Ten Club will be working with Ticketmaster to get the tickets out without a meltdown.  Keep an eye out for your e-mail.
In an effort to fix today’s Canadian Tour Pre Sale Meltdown, Ten Club is partnering up with general public vendors Ticketmaster Canada and others in order to get the Fan Club designated tickets into the hands of our faithful members. All eligible Ten Club members will receive an email tomorrow morning (Thursday, May 26) from Ten Club which will include a unique code that will give you access and information for the new Canadian pre-sale.


The pre-sale will begin tomorrow, Thursday, May 26 at 5pm local venue time and end at 8pm local venue time.


Although members will be purchasing through Ticketmaster Canada and other ticketing outlets (which will be notated in your email along with the appropriate links), Ten Club will still be fulfilling all of the ticket orders.


All Ten Club policies including seat allocation, Will Call procedures, etc. still apply. Please read our ticking policy HERE.


We have arranged for the service charge on the tickets to be as close as possible to the service charge you would have paid if you were purchasing the tickets through Ten Club.

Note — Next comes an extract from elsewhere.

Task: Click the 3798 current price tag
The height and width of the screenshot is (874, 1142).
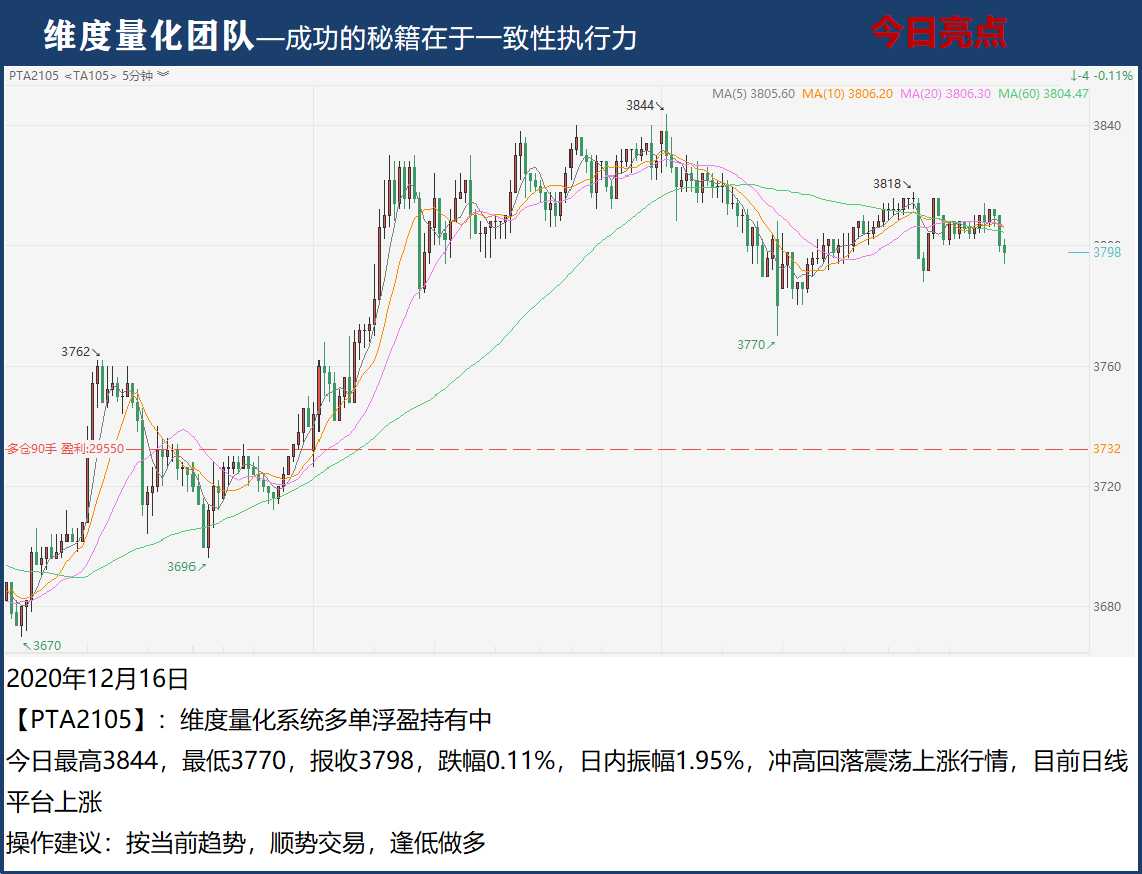Action: (x=1106, y=252)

For those of you who were able to get tickets through today’s (Wednesday, May 25) Ten Club pre-sale, your ticket purchases will be honored. A confirmation email has been sent to you from Ten Club notifying you whether your purchase was processed.


Sincerely,
Ten Club

Wednesday, May 25, 2011

Canada Pre-Sale Suspended

Sorry, gang.  You've got at least one more day of trouble.  Try to keep the glass half full (at least there are still tickets out there).
Sorry our store is temporarily closed please read below.


We're shutting down the Canada pre-sale due to ticketing system failure. We'll be moving to another temporary system tomorrow to handle the Canada pre-sale for Ten Club. We'll be posting more information on the site tonight regarding how the Canada pre-sale will work and when it will recommence. We will provide everyone at least 2 hours notice on the website and via the social networks before the pre-sale starts again. Stay tuned.
Meanwhile, subscribe to Gremmie's AET podcast.  You can hear Tim Bierman speak on the issue.

Canada Sale Update

The last of the Canada Pre-sales started about 2 hours ago.  The site is still looking pretty hairy, but the Ten Club says to keep trying.





Even thought the store is VERY busy, and refreshing is kind of insane, we are processing tickets, much like yesterday, but not at all like Monday. Right now, it appears as if all of the tickets are in carts and people that have them are refreshing their way through the checkout process. Thanks for your patience.

Eddie to his Ukulele Fans: "Walk Away from the Computer"

There was a great piece today in The Record with Ann Powers, the NPR music blog with some marching orders for those us writing blogs.  Excerpts below:


Vedder said he hopes that Ukulele Songs would encourage listeners to step away from their computers and televisions and make some music of their own, preferably with friends. Some of the material collected on the record was written back in the mid-'90s after Vedder first picked up the instrument. For him, the modest chordophone itself has been a companion in times of loneliness.


"If it weren't for the ukulele I would have been by myself," he says of the period. "The songs were just written for my own benefit."
[...]
"The song selection was easy because those were the ones I had," said Vedder. "A lot's different since I first picked up this instrument; my life is quite different than I could have imagined."
[...]
"I know for the vinyl version of the record there's going to be a real book included, with the music and the notation and whatever bizarre chords I've come up with — a legible version of the notebook I was creating all those years," he said. "I'm just encouraging people to turn off the TV and play these songs if you want. Some of them are really depressing. But have fun with it!"